No se olvide que el caso Pujol estalló por la presión de sus hijos más que por la acción de las instituciones españolas

Creo que todo es consecuencia de una estrategia de aceleración que ha provocado un brusco frenazo en el proceso. Se creyó que la velocidad favorecería la acumulación de fuerza electoral. Y la dinámica de arrastre no ha sido suficiente. Desde el 9-N de 2014 sabemos que los números no alcanzan. Y, en 2015, se ha vuelto a confirmar. Se quiso hacer muy de prisa algo que necesita mucho tiempo: alcanzar un porcentaje de votos que dé al independentismo la razón moral que ahora no tiene.

Artur Mas puede alardear de que bajo su mandato las clases medias nacionalistas se hicieron independentistas. Pero no es suficiente.
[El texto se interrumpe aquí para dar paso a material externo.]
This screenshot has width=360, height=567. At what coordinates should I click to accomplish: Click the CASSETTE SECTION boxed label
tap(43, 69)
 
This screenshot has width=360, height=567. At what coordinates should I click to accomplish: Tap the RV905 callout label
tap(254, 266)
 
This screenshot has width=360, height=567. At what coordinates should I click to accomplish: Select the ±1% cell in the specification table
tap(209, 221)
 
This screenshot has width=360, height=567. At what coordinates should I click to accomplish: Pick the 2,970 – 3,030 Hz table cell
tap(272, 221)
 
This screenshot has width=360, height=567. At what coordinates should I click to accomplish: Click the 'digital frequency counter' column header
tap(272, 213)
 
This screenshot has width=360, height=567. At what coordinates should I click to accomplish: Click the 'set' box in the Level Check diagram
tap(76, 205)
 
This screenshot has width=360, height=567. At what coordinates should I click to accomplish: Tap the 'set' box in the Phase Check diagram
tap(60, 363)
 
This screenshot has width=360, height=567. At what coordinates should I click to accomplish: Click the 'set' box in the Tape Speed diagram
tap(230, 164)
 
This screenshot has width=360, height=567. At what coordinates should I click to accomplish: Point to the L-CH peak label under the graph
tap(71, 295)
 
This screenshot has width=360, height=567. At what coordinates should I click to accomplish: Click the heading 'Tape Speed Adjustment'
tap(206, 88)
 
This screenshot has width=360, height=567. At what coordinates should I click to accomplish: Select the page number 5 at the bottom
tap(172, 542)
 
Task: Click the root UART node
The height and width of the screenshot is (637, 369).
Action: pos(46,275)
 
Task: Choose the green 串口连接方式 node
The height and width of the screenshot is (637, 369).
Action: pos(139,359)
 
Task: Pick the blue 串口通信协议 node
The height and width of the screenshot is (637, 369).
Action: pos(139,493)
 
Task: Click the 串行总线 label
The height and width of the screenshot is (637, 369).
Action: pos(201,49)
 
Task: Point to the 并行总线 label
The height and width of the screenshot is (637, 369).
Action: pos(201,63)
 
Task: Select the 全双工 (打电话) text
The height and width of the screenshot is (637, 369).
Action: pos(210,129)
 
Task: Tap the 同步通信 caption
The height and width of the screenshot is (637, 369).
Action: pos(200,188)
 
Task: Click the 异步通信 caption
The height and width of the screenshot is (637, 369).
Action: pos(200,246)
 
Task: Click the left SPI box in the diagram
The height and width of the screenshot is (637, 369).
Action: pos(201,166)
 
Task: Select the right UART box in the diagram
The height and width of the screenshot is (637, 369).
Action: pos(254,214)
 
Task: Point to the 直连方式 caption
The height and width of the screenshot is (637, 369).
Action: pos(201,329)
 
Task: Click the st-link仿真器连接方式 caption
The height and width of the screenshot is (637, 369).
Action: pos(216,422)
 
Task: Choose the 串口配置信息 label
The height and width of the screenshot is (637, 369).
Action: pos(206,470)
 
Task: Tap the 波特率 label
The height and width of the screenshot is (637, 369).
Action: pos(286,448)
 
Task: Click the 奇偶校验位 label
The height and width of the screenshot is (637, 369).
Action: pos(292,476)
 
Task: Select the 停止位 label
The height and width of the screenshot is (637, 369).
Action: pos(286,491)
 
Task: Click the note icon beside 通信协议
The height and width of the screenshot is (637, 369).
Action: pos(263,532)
El soberanismo tiene que volver a lo que más consenso genera: el referéndum. ¿Qué necesidad tiene el presidente de dejar a diario jirones de autoridad y prestigio en una negociación desigual, porque unos se juegan mucho y los otros muy poco? ¿Qué sentido tiene una presidencia demediada para un presunto proceso de desconexión de dieciocho meses que todos sabemos, y los propios protagonistas lo dicen, que no es posible que llegue a puerto? Un país se hace grande haciendo política, no jugando a hacer política.